Aim of the exercise
Using the entries below, write out the line with "The height and width of the screenshot is (581, 1568).", the line with "The height and width of the screenshot is (1000, 800).", and every line in between, exactly as each is written.

Input for this task
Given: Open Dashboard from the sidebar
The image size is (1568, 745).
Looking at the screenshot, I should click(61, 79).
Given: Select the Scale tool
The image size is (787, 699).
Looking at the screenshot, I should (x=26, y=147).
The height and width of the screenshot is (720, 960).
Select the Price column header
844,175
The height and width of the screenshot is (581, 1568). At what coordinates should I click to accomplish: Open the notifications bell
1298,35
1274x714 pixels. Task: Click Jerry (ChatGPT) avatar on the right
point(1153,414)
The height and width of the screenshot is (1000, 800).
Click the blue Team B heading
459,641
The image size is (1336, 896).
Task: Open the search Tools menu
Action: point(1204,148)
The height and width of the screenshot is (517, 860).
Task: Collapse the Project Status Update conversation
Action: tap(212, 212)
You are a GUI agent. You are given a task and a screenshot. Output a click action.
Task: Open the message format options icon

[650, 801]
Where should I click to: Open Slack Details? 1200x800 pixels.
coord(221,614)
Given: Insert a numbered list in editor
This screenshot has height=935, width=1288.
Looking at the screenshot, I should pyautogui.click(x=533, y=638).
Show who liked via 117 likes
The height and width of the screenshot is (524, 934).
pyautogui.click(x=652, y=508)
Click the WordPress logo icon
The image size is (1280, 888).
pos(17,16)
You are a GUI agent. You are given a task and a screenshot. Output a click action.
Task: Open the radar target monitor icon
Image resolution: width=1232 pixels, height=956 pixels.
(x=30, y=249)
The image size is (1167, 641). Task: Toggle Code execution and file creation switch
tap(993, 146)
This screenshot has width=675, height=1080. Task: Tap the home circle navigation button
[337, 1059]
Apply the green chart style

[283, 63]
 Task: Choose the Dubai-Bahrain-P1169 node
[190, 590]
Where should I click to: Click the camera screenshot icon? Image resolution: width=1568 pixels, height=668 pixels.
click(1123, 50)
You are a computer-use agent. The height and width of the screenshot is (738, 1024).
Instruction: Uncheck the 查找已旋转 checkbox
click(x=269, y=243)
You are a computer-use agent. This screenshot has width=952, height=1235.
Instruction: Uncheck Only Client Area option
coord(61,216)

Result for this task
The height and width of the screenshot is (581, 1568). At what coordinates should I click to accomplish: Open the notifications bell
1298,35
1274x714 pixels. Task: Click Jerry (ChatGPT) avatar on the right
point(1153,414)
The height and width of the screenshot is (1000, 800).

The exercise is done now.